> Цель задания
Ответьте, пожалуйста, по фрагменту о романе «Робинзон Крузо»:
1. Какая евангельская притча названа герменевтическим ключом толкования романа?
2. Какие две пары категорий автор статьи приводит как соотносимые?
3. Чем может быть человек в романе Дефо согласно фрагменту?

> Фрагмент для чтения
================
К интерпретации романа Д. Дефо «Робинзон Крузо»

К интерпретации романа Д. Дефо «Робинзон Крузо»

Л. Ю. Фуксон

Аннотация: Предложенная статья содержит истолкование романа Д. Дефо «Робинзон Крузо». Герменевтическим ключом толкования этого произведения и его сюжетно-композиционной моделью является евангельская притча о блудном сыне. Автор статьи опирается на соотнесение таких категорий, как дом и путь, земля и вода и другие. Образ человека в романе Дефо обнаруживает свою двойственность: это или игрушка слепой фортуны, или хозяин своей судьбы. Эти ценностные полюса создают художественное напряжение рассматриваемого романа.

The submitted article contains the interpretation of «Robinson Crusoe», the novel by Daniel Defoe. The hermeneutic key to the interpretation of this opus and its narrative-compositional model is the evangelical parable of the prodigal son. The author of the article refers to the correlation of the following categories: home and way, land and water etc. The image of a human in Defoe’s novel reveals its dichotomy - he is either a hostage to blind fortune or a master of his own destiny. These axiological poles create dramatic suspense throughout the novel concerned.

Ключевые слова: интерпретация романа, Д. Дефо, Робинзон Крузо, блудный сын, резонер, приключение и труд, природа и цивилизация.
================
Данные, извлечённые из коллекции
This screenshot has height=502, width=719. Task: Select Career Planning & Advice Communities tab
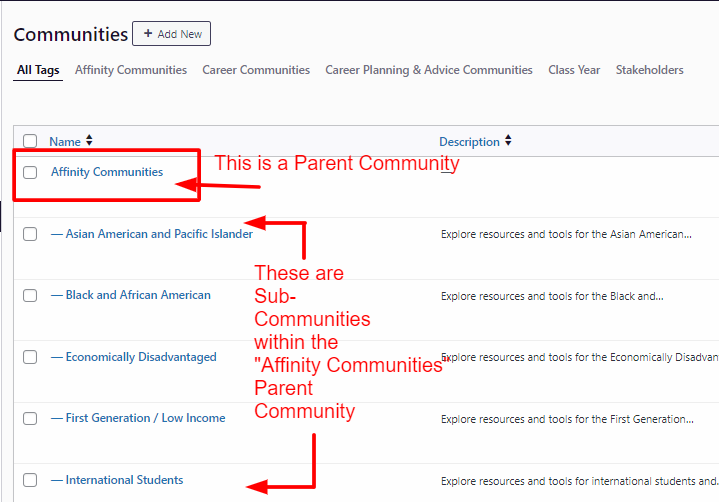pyautogui.click(x=429, y=70)
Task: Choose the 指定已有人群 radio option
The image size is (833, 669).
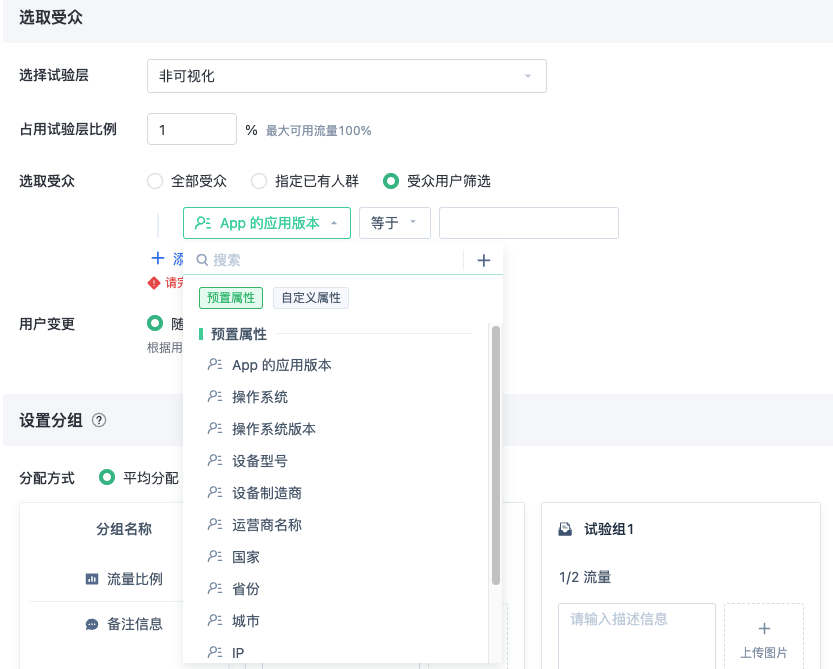Action: pos(259,181)
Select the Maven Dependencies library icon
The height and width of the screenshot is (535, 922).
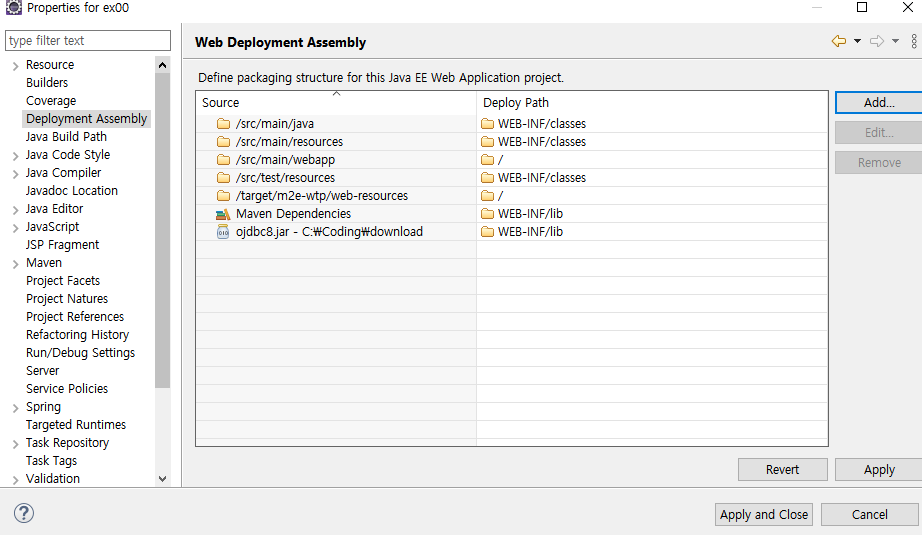223,214
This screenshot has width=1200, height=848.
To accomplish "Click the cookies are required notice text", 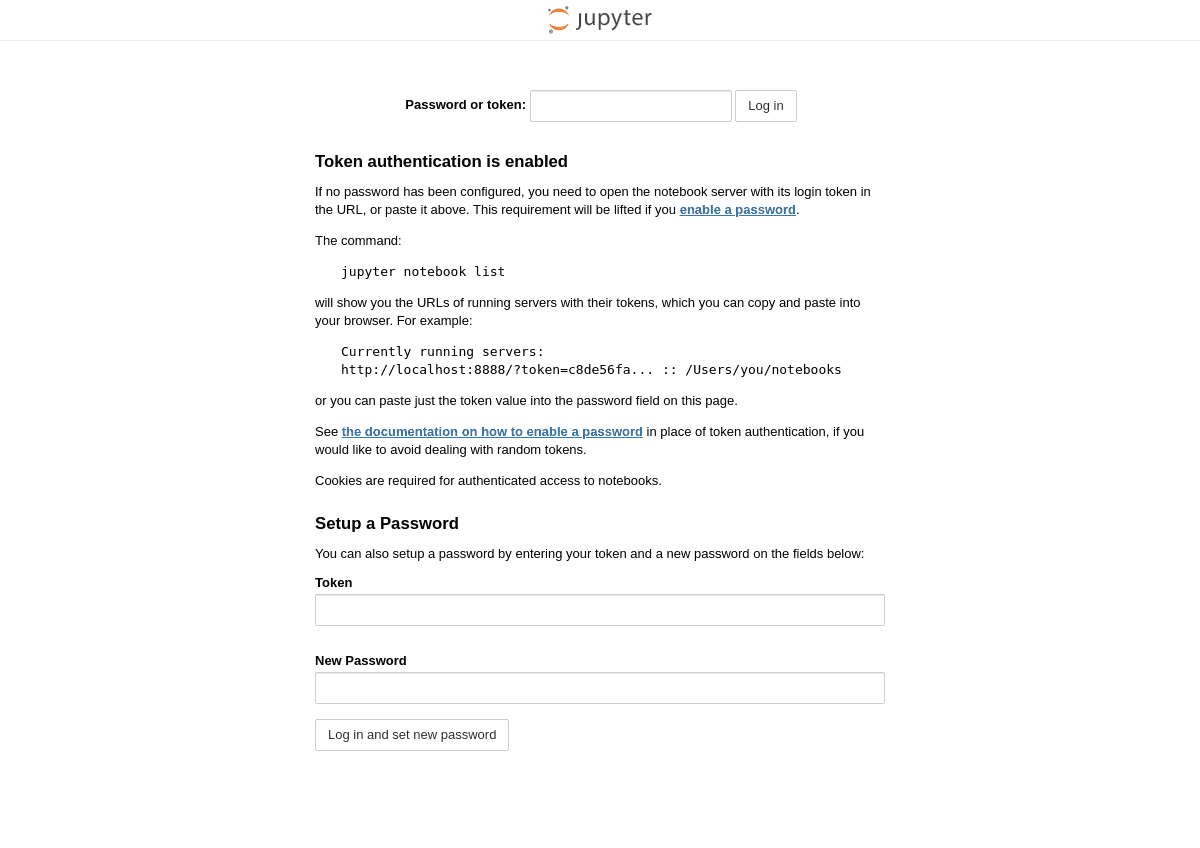I will point(488,481).
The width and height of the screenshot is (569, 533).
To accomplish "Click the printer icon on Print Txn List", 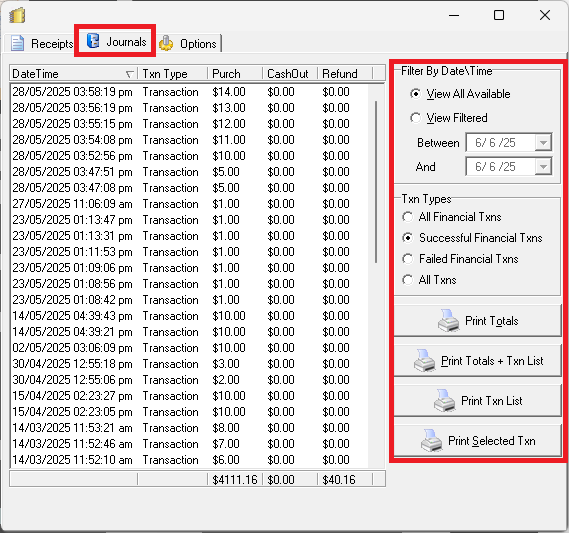I will (x=445, y=401).
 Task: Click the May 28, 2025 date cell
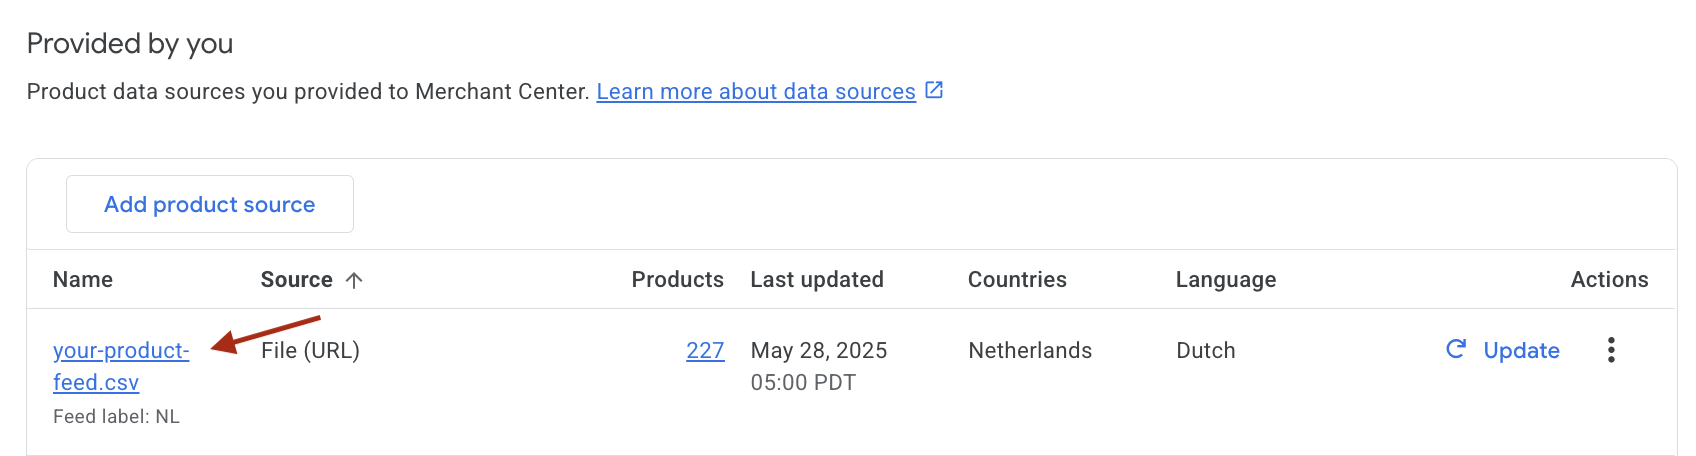pos(819,351)
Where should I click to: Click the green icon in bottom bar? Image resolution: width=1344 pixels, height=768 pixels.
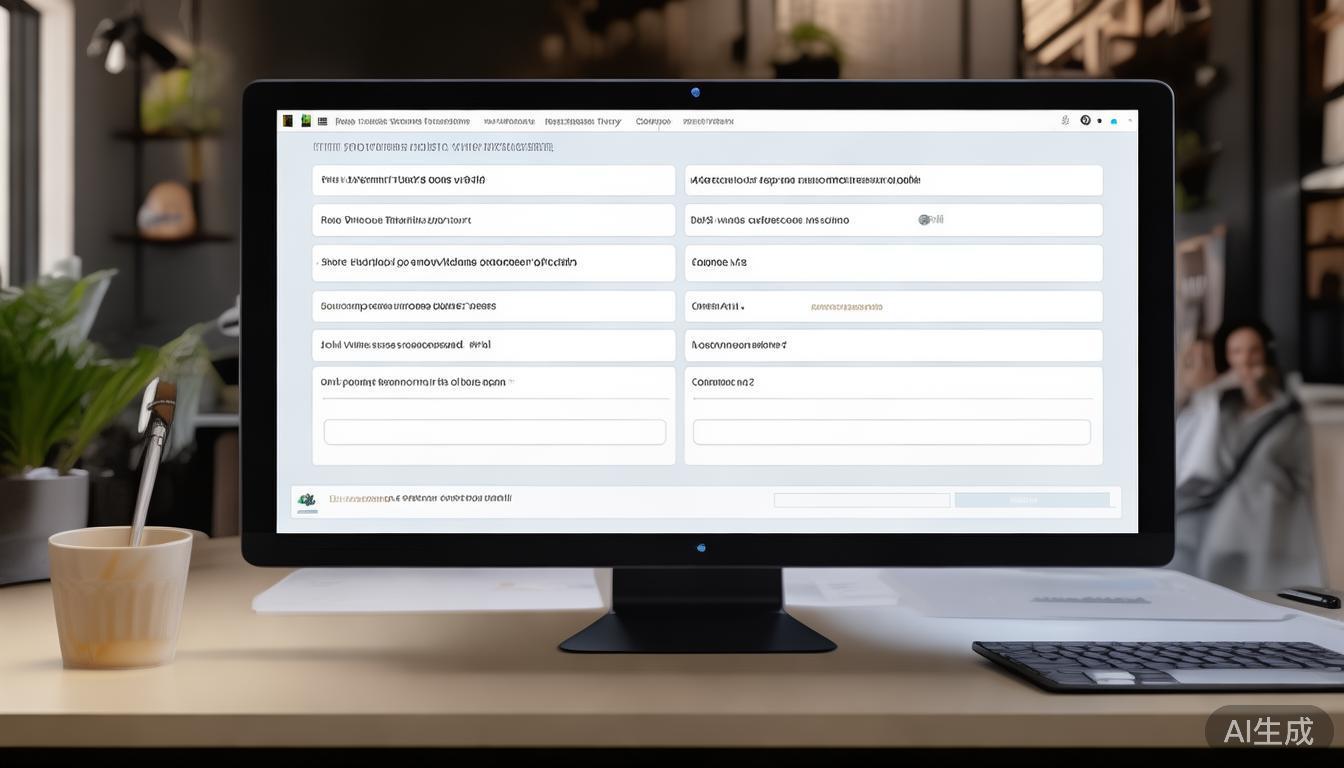tap(307, 499)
================
> Письменный ответ
1. Притча о блудном сыне.
2. Дом и путь, земля и вода.
3. Игрушкой слепой фортуны или хозяином своей судьбы.